ToolWeaver: Weaving Collaborative Semantics for Scalable Tool Use in Large Language Models

TL;DR

ToolWeaver tackles the scalability and semantic bottlenecks of one-token-per-tool approaches by representing each tool as a compositional, hierarchical sequence of codes learned through collaborative-aware tokenization. It combines a two-stage generative alignment with residual vector quantization (RQ-VAE) and a Sinkhorn-based uniform mapping to embed intrinsic tool semantics with extrinsic co-usage patterns, enabling logarithmic vocabulary growth and dense collaborative signals. The approach achieves state-of-the-art results on the ToolBench benchmark (~47k tools) in both retrieval and end-to-end tool-use tasks, while preserving the LLM’s general language capabilities. This yields more scalable, generalizable, and semantically rich tool-augmented agents suitable for complex, multi-tool workflows in real-world applications.

Abstract

Prevalent retrieval-based tool-use pipelines struggle with a dual semantic challenge: their retrievers often employ encoders that fail to capture complex semantics, while the Large Language Model (LLM) itself lacks intrinsic tool knowledge from its natural language pretraining. Generative methods offer a powerful alternative by unifying selection and execution, tasking the LLM to directly learn and generate tool identifiers. However, the common practice of mapping each tool to a unique new token introduces substantial limitations: it creates a scalability and generalization crisis, as the vocabulary size explodes and each tool is assigned a semantically isolated token. This approach also creates a semantic bottleneck that hinders the learning of collaborative tool relationships, as the model must infer them from sparse co-occurrences of monolithic tool IDs within a vast library. To address these limitations, we propose ToolWeaver, a novel generative tool learning framework that encodes tools into hierarchical sequences. This approach makes vocabulary expansion logarithmic to the number of tools. Crucially, it enables the model to learn collaborative patterns from the dense co-occurrence of shared codes, rather than the sparse co-occurrence of monolithic tool IDs. We generate these structured codes through a novel tokenization process designed to weave together a tool's intrinsic semantics with its extrinsic co-usage patterns. These structured codes are then integrated into the LLM through a generative alignment stage, where the model is fine-tuned to produce the hierarchical code sequences. Evaluation results with nearly 47,000 tools show that ToolWeaver significantly outperforms state-of-the-art methods, establishing a more scalable, generalizable, and semantically-aware foundation for advanced tool-augmented agents.
Paper Structure (79 sections, 9 equations, 12 figures, 13 tables)

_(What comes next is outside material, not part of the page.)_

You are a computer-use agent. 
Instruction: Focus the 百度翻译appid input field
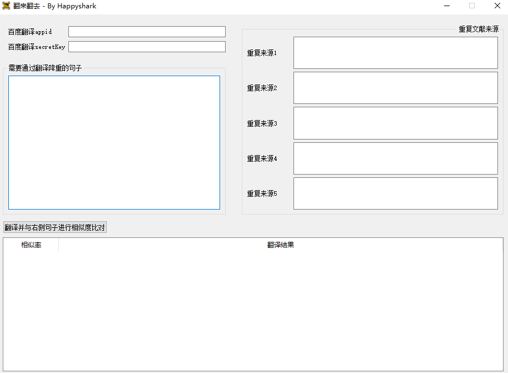[147, 32]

This paper contains 79 sections, 9 equations, 12 figures, 13 tables.

Figures (12)

  • Figure 1: An overview of the ToolWeaver framework. (a) We contrast the standard "one-token-per-tool" method, which creates a massive flat vocabulary, with our compositional approach that scales logarithmically. (b) Our model leverages collaborative signals between tools (e.g., Realtime Weather and Air Quality) for complex reasoning where "one-token-per-tool" representations fail. (c) The ToolWeaver architecture learns these structured representations through a collaborative-aware vector quantization process, which are then integrated into an LLM.
  • Figure 2: Analysis of the collaborative regularization weight $\lambda$. Performance, measured by average NDCG@k across all I1-I3 scenarios, consistently peaks at $\lambda=1$.
  • Figure 3: Cumulative ablation analysis of ToolWeaver's components on tool selection (NDCG@k). Performance is shown for the baseline (w/o Semantic Initialization), after adding semantic initialization (w/o Collaborative Guidance), and for the full model.
  • Figure 4: Comparison of tokenization strategies.
  • Figure 5: Hyperparameter sensitivity analysis. (a) Performance vs. Vocabulary Size: Evaluated with fixed code length $L=2$. Performance peaks at 2,048 tokens, confirming that a compact vocabulary fosters better collaborative learning than a sparse, large one. (b) Performance vs. Code Length: Evaluated with fixed codebook size $K=1024$. While deeper hierarchies ($L=4$) improve semantic resolution, excessively long sequences ($L=6$) degrade performance due to generation complexity.